Die amerikanische Gesundheitsbehörde FDA hat auf der Grundlage von Tierversuchen die klinische Prüfung von rohen Kartoffeln mit LT-B zugelassen. Freiwillige Probanden, die die rohen Kartoffeln aßen, entwickelten LT-B-spezifische IgG und IgA in einer Größenordnung, wie es sonst erst 106 virulente enterotoxische E.-coli-Bakterien unter Auslösung eines schweren Durchfalls bewirkt hätten. Die Autoren dieser Studie kommen zu dem Schluß, daß eßbare Impfstoffe sich durchaus für die Anwendung am Menschen eignen.

Passive Immunisierung gegen Karies


In einer anderen klinischen Studie bekamen freiwillige Probanden in einer Art passiver Immunisierung sekretorische Antikörper, die in Pflanzenzellen produziert worden waren. Die Antikörper verhinderten den Befall von Zähnen und Zahnfleisch mit dem Kariesbakterium Streptomyces mutans.

Verzehrbare Impfstoffe - eine vielversprechende neue Strategie?

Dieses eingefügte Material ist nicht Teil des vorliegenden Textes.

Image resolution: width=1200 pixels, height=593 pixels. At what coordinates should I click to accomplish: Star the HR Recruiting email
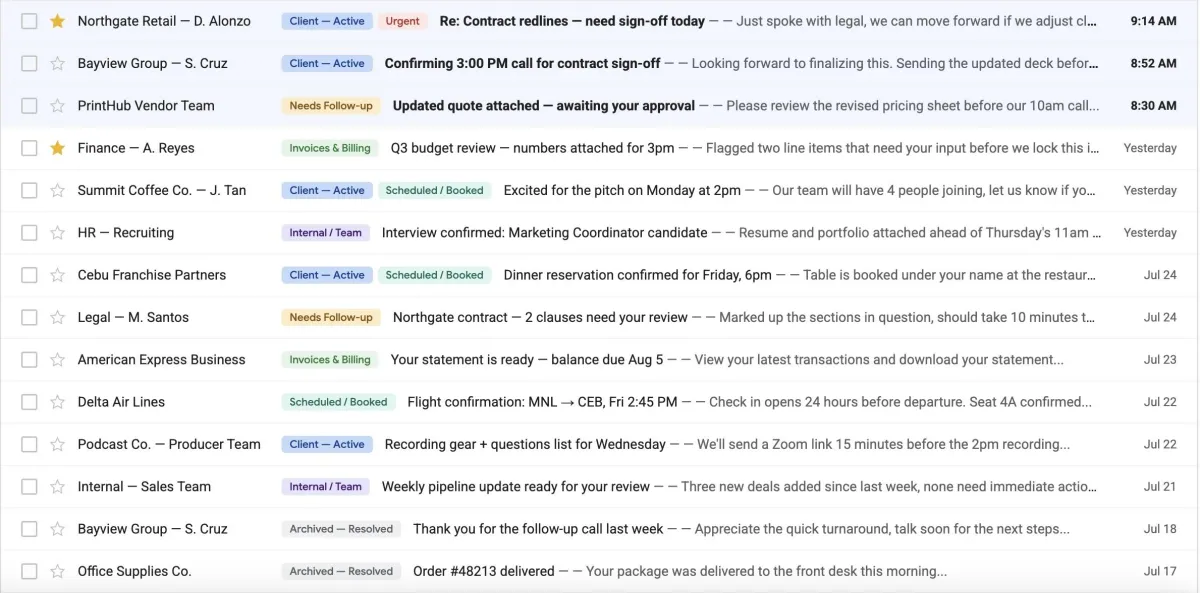tap(57, 233)
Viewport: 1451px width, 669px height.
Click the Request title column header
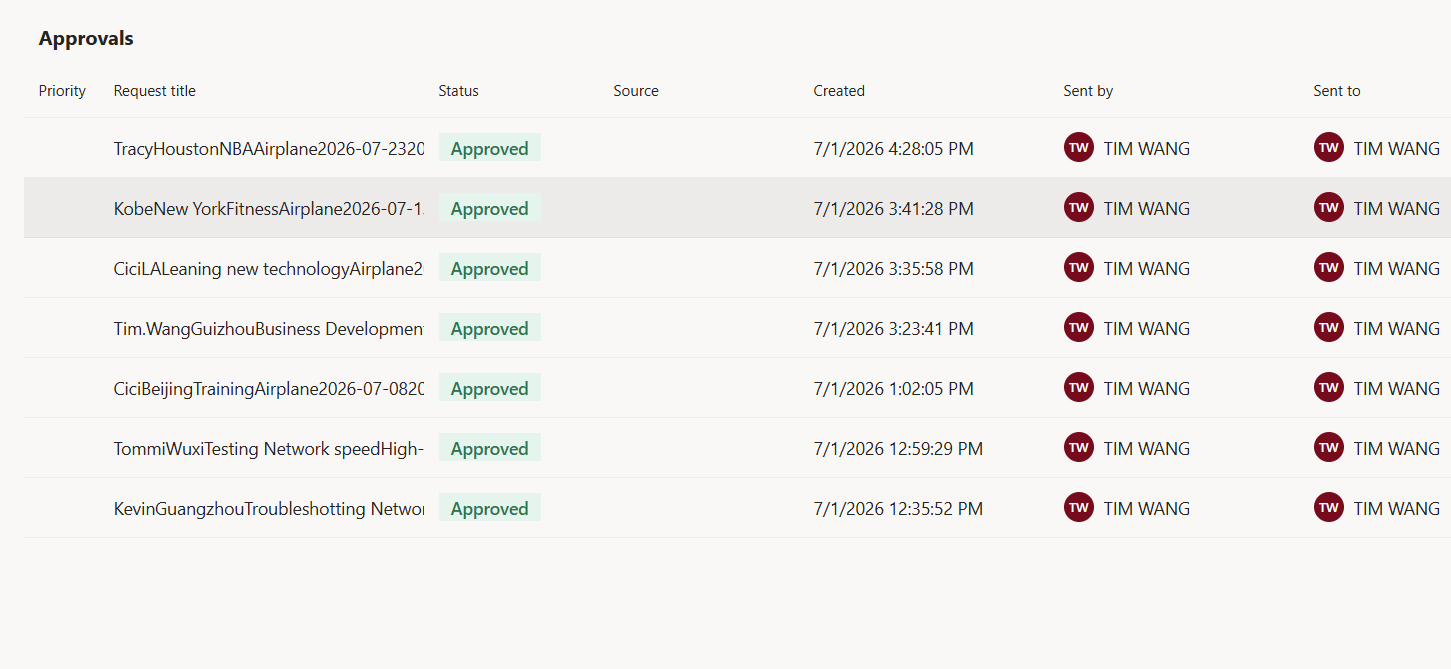point(155,91)
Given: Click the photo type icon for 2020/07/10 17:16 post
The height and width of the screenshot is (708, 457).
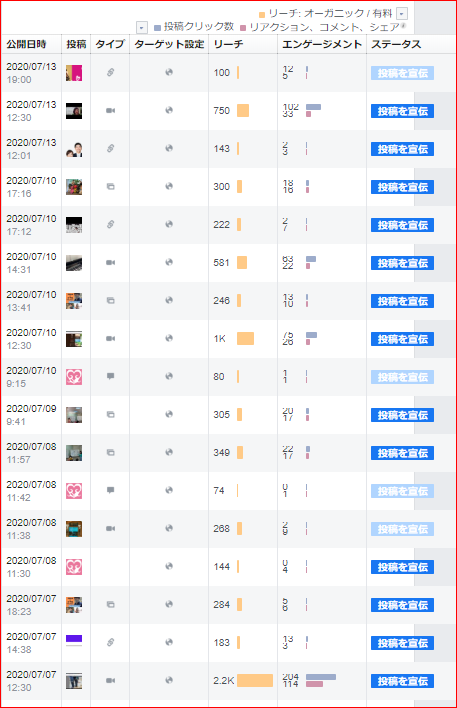Looking at the screenshot, I should [110, 186].
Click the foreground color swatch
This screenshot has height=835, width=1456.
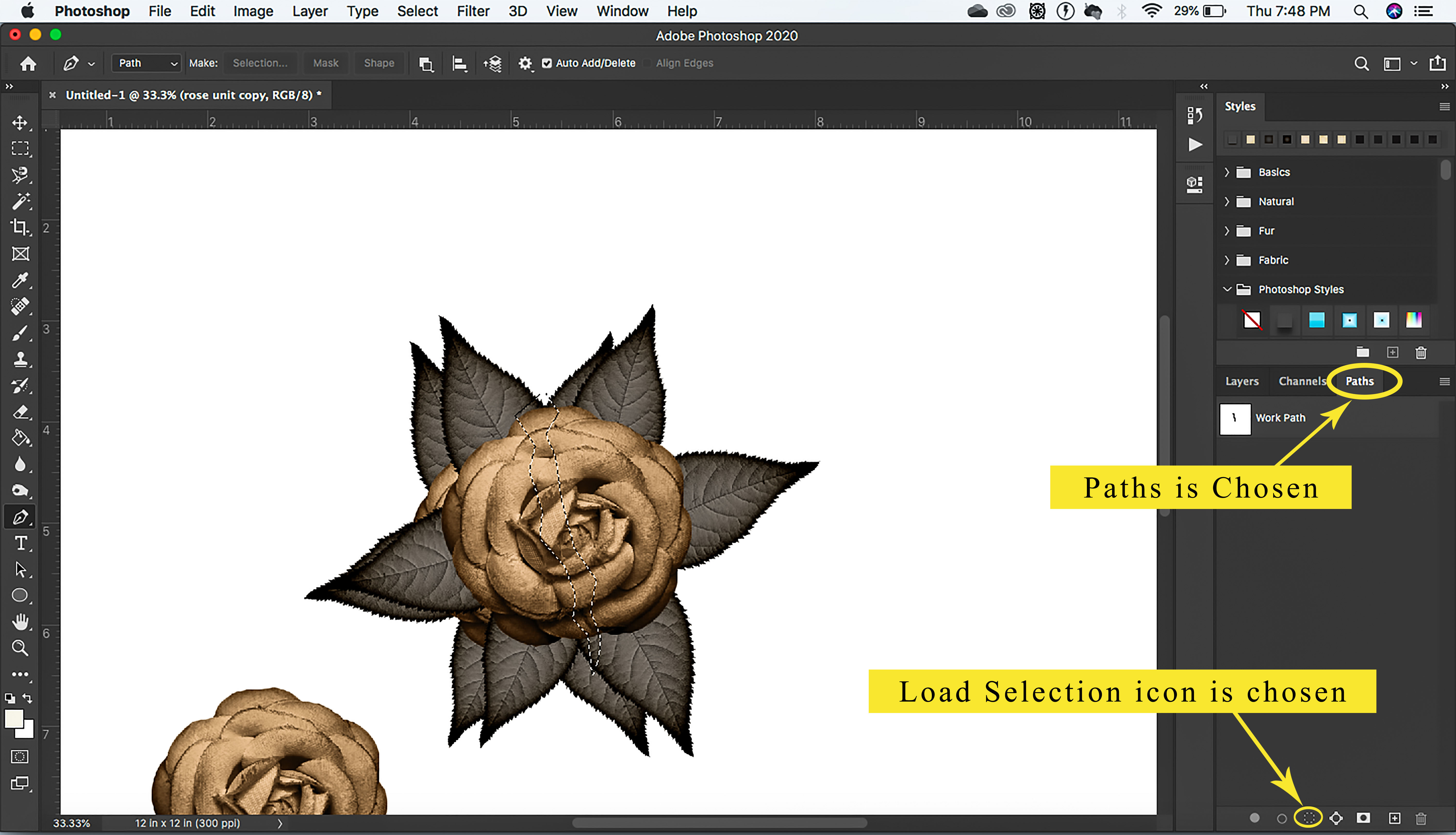(14, 719)
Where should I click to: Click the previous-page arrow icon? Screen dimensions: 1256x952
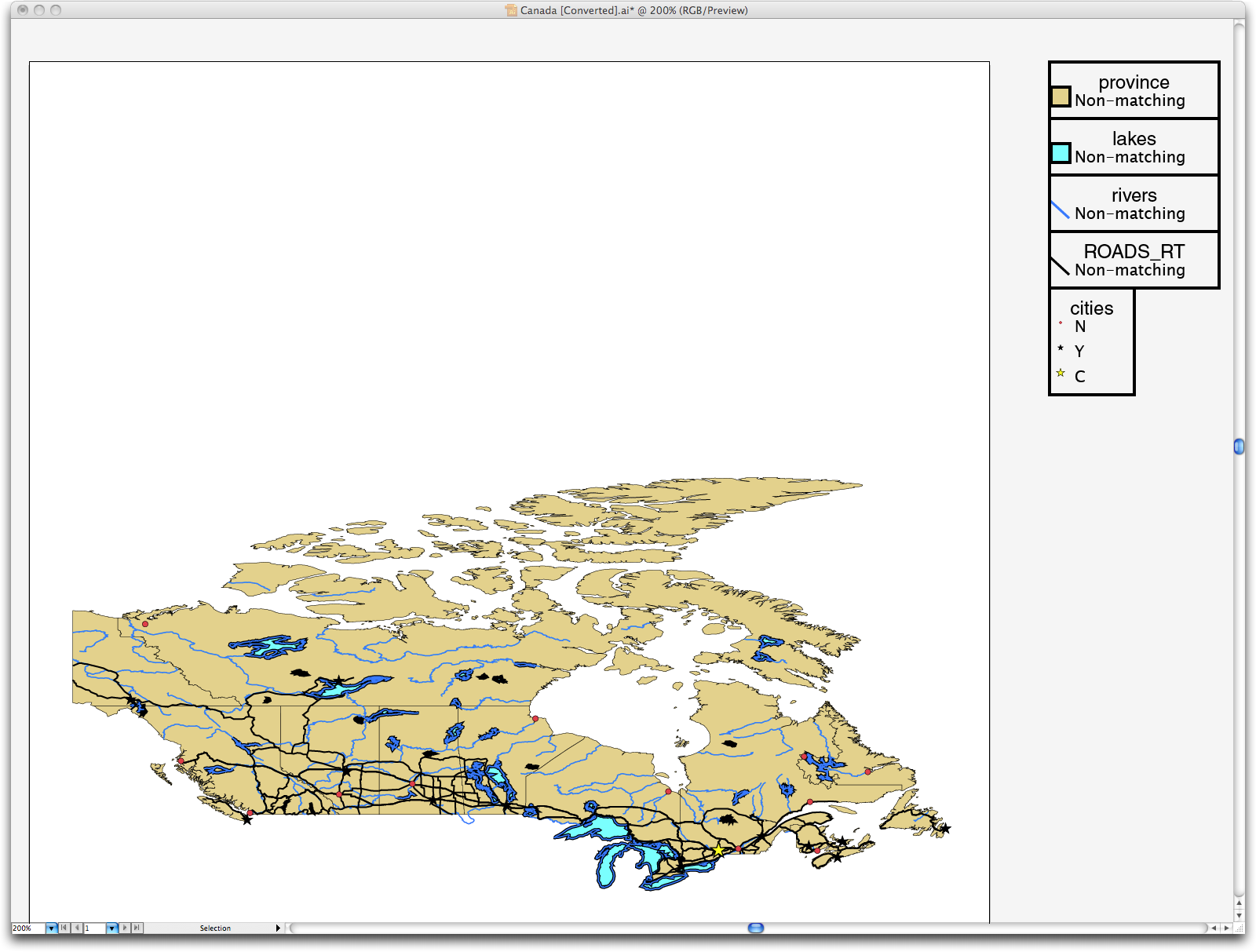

Auch wenn die verzehrbaren Impfstoffe eine vielversprechende neue Strategie im weltweiten Kampf gegen Infektionskrankheiten sind, bleiben noch Fragen offen:

  • Gegen Fremdproteine in der Nahrung kommt es kaum zu starken Abwehrreaktionen (sog. orale Toleranz). Entwickelt der Mensch auch gegen die oral aufgenommenen Impfproteine eine solche Toleranz?
  • Welche Pflanze eignet sich am besten zur "Impfmahlzeit"? Die Banane erscheint besonders attraktiv, weil sie auch von Kleinkindern ungekocht verzehrt werden kann.


Literatur
Arntzen, C. J.: Pharmaceutical foodstuffs - oral immunization with transgenic plants. Nature Medicine Vaccine Supplement 4, 502- 503 (1998).